__引用文__
^^^^

Podoplanin (NZ-1, D2-40など)
抗体:
・DAKO, Clone D2-40, M3619 (神戸大使用抗体)
・コスモバイオ, NZ-1
ポドプラニン(podoplanin)は、リンパ管内皮細胞マーカーとしてよく知られており、血管からリンパ管を確実に見分けるために用いられる。 ポドプラニンは様々な研究グループによって別々にクローニングされ、様々な名前が付いている。また、D2-40のように、抗体が先に作られ、後からその抗原がポドプラニンと同じであることがわかった例もある。D2-40は抗ポドプラニン抗体の名前であり、その抗原はM2Aという名前で呼ばれていた。
以下のように整理して頂きたい。

^^^^

__保存データ__

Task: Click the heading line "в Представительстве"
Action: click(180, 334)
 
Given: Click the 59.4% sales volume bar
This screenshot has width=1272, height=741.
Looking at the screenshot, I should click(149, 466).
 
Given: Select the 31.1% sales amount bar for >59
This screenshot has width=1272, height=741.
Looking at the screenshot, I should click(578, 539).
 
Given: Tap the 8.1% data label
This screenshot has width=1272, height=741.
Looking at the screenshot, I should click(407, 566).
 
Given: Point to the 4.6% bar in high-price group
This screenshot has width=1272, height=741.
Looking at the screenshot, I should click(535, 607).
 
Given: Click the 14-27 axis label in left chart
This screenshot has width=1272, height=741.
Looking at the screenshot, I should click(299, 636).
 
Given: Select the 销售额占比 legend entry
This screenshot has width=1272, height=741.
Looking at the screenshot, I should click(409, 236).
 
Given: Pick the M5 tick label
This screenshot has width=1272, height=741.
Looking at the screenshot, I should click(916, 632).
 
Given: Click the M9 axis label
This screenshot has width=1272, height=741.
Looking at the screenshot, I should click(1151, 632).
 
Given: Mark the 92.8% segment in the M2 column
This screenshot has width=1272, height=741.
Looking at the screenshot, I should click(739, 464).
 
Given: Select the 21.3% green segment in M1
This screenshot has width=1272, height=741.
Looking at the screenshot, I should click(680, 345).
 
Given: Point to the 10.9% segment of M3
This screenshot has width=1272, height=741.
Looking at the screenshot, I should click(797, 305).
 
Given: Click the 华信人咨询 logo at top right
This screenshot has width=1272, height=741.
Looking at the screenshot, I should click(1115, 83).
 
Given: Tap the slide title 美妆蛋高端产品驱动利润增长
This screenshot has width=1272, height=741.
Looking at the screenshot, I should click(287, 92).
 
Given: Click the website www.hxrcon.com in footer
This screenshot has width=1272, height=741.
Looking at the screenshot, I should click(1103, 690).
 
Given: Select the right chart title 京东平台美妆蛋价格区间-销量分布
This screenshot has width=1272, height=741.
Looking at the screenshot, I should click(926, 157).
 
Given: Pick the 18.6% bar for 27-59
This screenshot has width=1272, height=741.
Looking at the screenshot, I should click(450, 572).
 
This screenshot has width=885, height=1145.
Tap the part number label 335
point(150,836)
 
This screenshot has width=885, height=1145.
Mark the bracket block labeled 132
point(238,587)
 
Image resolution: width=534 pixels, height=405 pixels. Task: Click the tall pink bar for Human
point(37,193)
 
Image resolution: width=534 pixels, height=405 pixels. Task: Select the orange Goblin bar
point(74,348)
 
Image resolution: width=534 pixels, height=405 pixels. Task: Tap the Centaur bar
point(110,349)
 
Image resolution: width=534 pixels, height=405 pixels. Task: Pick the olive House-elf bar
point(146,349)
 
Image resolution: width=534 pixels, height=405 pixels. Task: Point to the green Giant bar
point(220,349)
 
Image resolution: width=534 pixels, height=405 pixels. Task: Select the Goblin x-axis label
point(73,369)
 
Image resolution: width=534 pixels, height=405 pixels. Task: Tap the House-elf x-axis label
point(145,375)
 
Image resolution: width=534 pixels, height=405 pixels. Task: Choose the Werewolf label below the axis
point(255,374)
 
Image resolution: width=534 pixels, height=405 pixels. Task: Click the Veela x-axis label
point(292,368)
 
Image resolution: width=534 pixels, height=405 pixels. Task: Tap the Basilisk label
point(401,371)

^^^^

__やってみよう__
上にあるポドプラニンについての引用文を、一字一句変えずに全文書き写しなさい。

__課題への回答__
Podoplanin (NZ-1, D2-40など)
抗体:
・DAKO, Clone D2-40, M3619 (神戸大使用抗体)
・コスモバイオ, NZ-1
ポドプラニン(podoplanin)は、リンパ管内皮細胞マーカーとしてよく知られており、血管からリンパ管を確実に見分けるために用いられる。 ポドプラニンは様々な研究グループによって別々にクローニングされ、様々な名前が付いている。また、D2-40のように、抗体が先に作られ、後からその抗原がポドプラニンと同じであることがわかった例もある。D2-40は抗ポドプラニン抗体の名前であり、その抗原はM2Aという名前で呼ばれていた。
以下のように整理して頂きたい。